## Directions
From the entries below, copy out all lines holding "with".

*** Opening Task data ***

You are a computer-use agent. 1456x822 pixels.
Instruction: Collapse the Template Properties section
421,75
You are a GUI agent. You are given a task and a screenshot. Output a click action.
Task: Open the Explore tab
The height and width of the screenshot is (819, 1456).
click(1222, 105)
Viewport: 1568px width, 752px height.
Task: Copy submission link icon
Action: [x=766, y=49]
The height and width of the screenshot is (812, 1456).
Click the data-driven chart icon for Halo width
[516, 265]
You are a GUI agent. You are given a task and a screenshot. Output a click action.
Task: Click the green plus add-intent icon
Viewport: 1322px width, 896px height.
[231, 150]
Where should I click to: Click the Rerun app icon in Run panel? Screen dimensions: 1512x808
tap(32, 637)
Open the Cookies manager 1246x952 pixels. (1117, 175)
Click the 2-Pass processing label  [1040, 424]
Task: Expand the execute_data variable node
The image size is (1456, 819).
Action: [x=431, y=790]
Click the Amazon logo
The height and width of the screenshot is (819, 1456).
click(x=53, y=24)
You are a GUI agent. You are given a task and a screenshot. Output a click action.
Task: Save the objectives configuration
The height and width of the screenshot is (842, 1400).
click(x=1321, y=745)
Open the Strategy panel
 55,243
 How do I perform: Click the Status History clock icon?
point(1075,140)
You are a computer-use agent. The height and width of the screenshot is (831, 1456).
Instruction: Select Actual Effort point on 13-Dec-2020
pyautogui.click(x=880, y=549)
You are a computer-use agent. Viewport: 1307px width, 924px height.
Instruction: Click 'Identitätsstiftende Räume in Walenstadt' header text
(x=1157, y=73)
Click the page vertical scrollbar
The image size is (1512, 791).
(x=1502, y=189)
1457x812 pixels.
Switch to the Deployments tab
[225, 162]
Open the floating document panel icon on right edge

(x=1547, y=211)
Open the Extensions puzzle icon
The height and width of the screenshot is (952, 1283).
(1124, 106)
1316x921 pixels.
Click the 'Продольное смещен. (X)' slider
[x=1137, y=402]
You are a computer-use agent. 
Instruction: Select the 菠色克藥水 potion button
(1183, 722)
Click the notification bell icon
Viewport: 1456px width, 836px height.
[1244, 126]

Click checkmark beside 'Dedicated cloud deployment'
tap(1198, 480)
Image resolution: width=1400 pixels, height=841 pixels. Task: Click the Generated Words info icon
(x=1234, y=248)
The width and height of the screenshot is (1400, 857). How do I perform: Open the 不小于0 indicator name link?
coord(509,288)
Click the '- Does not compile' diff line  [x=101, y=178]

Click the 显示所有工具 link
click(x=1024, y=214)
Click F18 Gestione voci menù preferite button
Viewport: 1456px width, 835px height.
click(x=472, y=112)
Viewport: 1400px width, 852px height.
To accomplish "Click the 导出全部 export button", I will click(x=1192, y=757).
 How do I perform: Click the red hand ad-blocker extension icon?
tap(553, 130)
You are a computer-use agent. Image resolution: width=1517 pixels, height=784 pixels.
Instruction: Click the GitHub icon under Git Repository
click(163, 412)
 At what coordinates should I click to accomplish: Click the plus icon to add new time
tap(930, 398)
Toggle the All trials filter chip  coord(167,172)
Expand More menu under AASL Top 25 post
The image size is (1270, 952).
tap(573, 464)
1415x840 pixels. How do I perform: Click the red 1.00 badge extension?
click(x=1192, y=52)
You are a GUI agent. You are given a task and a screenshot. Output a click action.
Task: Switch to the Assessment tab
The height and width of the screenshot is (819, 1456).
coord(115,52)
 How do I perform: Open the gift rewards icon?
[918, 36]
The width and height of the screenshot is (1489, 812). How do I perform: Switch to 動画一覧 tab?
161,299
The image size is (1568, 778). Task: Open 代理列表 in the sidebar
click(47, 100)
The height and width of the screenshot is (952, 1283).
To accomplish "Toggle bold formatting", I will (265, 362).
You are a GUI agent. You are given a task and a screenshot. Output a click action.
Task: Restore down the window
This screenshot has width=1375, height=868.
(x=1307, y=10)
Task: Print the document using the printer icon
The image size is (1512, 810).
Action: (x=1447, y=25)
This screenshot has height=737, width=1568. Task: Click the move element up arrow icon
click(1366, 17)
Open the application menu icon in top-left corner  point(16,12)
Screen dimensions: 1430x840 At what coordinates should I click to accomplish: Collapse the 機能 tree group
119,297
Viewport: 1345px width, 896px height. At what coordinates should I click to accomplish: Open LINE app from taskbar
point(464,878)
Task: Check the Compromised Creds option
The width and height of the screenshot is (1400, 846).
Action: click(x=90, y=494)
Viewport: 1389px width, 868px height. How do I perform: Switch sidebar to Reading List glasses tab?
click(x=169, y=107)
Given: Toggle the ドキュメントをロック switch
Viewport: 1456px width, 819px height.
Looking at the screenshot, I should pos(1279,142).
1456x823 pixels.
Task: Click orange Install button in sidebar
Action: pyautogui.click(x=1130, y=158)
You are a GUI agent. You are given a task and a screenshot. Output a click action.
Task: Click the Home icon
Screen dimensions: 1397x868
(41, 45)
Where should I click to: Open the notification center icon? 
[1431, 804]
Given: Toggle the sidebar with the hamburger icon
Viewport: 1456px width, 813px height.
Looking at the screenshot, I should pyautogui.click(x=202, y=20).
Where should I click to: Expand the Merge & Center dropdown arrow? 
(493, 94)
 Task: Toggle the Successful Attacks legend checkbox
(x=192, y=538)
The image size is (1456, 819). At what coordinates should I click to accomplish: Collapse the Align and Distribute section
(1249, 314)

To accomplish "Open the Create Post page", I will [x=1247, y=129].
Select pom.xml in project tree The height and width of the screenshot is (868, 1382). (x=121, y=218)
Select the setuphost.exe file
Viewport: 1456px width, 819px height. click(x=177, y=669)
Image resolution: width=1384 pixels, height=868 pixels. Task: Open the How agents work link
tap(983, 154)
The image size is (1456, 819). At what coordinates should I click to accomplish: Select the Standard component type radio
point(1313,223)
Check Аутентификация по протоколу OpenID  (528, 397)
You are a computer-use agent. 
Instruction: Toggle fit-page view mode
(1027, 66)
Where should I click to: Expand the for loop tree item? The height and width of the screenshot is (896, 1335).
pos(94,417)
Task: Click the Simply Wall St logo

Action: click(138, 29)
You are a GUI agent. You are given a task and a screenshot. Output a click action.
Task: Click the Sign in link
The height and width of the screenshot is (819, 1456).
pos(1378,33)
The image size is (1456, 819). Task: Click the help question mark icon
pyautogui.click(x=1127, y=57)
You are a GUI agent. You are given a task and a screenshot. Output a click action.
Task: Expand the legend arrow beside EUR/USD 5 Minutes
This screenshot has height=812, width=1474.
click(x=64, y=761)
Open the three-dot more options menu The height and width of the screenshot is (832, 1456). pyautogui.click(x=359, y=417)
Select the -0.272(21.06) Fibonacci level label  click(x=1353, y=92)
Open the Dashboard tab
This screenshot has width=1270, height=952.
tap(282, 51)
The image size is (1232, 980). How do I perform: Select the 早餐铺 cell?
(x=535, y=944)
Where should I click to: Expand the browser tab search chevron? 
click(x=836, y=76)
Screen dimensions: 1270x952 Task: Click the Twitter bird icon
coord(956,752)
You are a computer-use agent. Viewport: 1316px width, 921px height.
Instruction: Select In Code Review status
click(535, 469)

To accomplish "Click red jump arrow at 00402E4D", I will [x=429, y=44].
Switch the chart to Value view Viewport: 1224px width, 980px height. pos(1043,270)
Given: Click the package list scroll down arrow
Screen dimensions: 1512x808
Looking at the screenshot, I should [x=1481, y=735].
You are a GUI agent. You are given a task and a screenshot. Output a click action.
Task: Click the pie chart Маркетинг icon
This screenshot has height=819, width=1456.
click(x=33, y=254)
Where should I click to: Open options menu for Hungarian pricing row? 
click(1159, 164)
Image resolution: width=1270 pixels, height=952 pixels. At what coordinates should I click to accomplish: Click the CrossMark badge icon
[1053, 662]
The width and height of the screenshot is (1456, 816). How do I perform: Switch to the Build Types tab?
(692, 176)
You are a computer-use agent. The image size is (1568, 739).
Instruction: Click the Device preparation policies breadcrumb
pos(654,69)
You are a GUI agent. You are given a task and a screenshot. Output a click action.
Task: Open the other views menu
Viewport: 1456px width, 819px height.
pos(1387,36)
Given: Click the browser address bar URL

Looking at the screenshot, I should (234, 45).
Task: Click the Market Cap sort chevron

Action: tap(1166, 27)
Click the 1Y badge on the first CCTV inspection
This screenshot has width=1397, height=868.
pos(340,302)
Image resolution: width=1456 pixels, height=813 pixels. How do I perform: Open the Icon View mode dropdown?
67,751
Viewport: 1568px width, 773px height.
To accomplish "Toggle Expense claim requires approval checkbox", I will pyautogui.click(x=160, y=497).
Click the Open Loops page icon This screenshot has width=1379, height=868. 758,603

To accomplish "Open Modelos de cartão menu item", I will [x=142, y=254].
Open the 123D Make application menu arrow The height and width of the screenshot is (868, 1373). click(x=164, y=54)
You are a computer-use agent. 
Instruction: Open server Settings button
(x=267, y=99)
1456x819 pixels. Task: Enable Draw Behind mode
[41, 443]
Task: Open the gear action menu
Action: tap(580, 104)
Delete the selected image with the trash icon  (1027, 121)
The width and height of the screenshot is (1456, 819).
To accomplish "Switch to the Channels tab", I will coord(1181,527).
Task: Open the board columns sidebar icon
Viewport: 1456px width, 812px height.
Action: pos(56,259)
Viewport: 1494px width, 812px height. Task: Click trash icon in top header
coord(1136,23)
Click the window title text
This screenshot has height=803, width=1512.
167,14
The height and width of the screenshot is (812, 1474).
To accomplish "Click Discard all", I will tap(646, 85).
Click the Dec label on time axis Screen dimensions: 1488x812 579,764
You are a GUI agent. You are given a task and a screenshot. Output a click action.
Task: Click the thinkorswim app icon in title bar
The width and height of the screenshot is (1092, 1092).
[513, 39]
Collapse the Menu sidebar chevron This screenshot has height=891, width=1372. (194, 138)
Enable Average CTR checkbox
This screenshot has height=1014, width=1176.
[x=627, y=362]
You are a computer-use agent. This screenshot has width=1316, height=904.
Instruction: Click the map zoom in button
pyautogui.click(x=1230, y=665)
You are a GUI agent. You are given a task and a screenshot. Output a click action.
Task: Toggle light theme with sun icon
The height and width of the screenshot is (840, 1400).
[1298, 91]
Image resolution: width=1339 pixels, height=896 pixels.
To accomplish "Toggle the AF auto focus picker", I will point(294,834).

*** Closing Task data ***

## Task solution
Given: Toggle the sidebar with the hamburger icon
Delete the selected image with the trash icon  (1027, 121)
Task: Toggle light theme with sun icon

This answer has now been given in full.